Graham Reid | | 1 min read
Long-serving blues singer/guitarist Tommy Castro has been a winner of the BB King Entertainer of the Year (among many accolades) and this one recorded crisply in various venues in California, New York, Michigan and Texas finds the four-piece in typically incendiary form on mostly originals but also a funky take on Sleepy John Estes' Leaving Trunk and an eight minute workout on Buddy Miles' Them Changes (which appeared on their Stompin' Ground studio album of a couple of years back).
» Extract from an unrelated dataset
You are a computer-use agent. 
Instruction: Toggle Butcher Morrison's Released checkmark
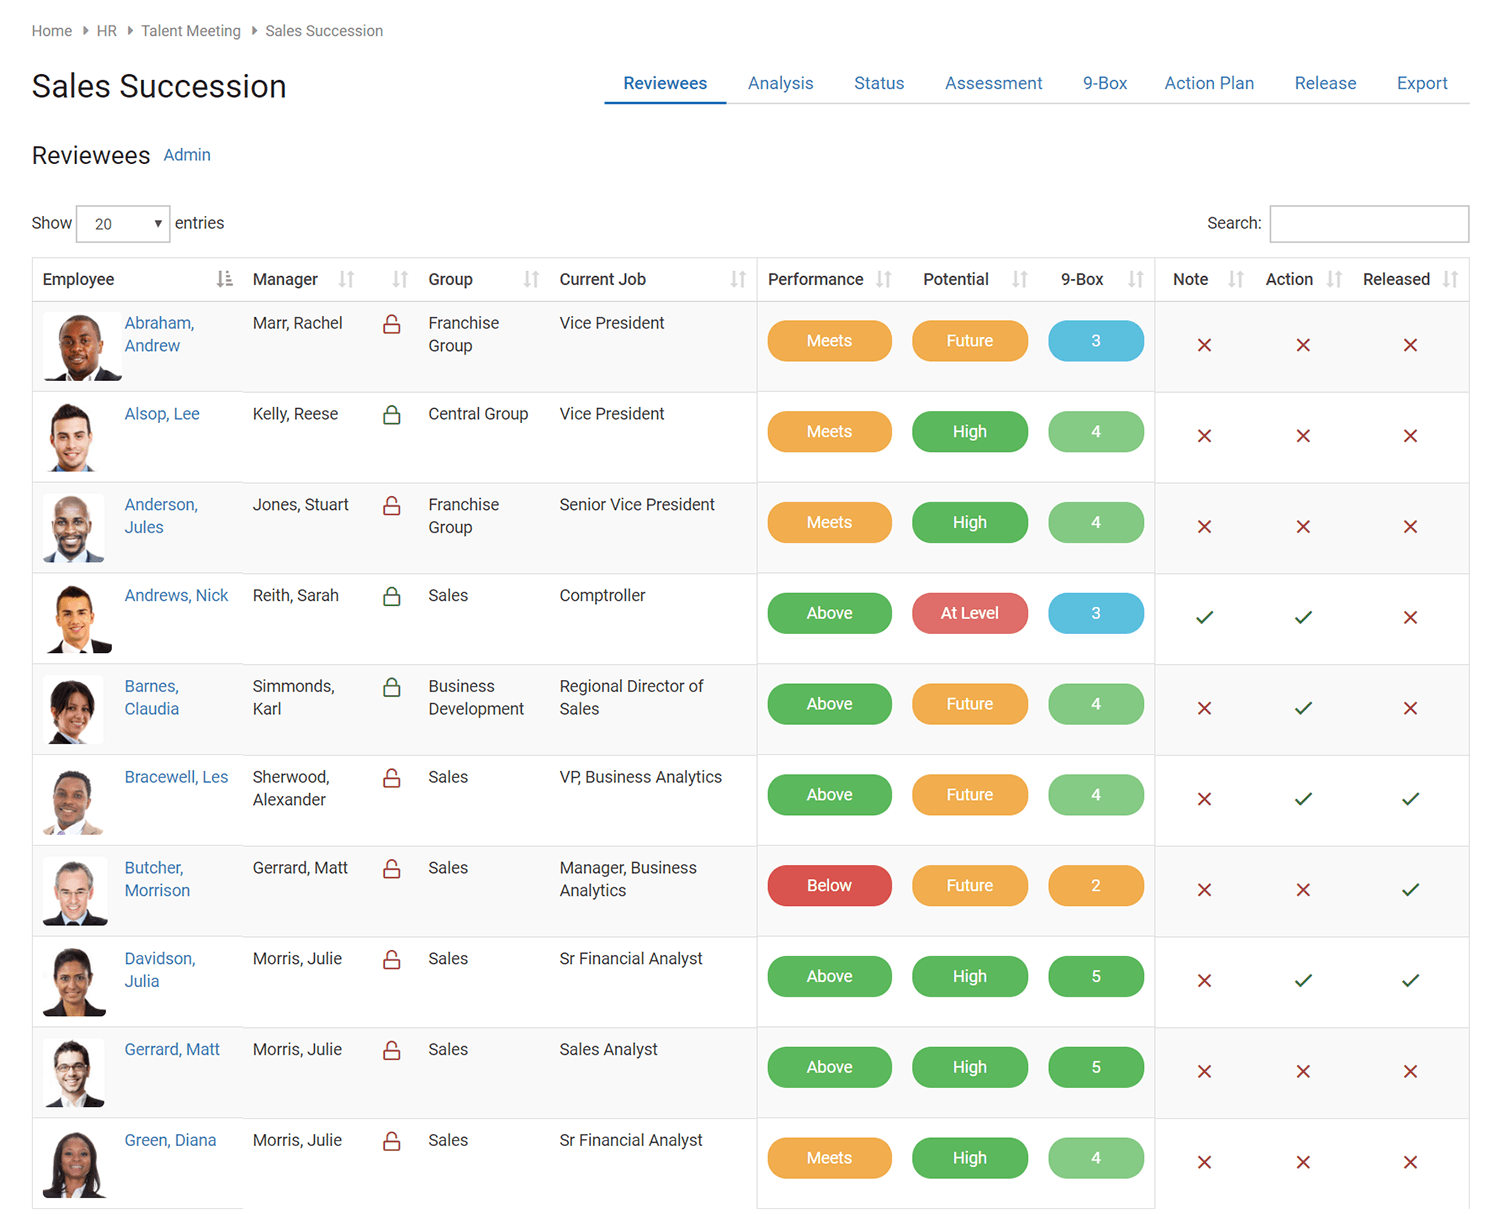pos(1410,889)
There is a tick-the-boxes ethic on some of these: Make It Back to Memphis manages to namecheck Ray (we're guessing Stevie not James Earl!), Highway 61, Texas hold'em . . . It's exciting and as a set opener a real grabber, but also reflective of Castro's enjoyable but push-button blues (hard times, gotta get up again, being on the road . . .)
He can be a furious player and keyboard genius Mike Emerson is his equal, especially when they step sideways from the flat-tack approach as on the broody Lose Lose, a Castro co-write with Joe Louis Walker, and his more soulful side on the excellent Anytime Soon which is a kind of weary meditation on the state of his nation but that a change is gonna come . . . but it ain't comin' any time soon.
Castro is especially good at this kind of thing, his voice easing towards a less ragged Southside Johnny or Bob Seger and the songs leaving plenty of space for the listener to think through the gaps.
When they hit the blues-rock button Castro and the Painkillers keep everything fist-tight, but frequently (Two Hearts) the vehicles are simply taken from familiar templates and not given much modification.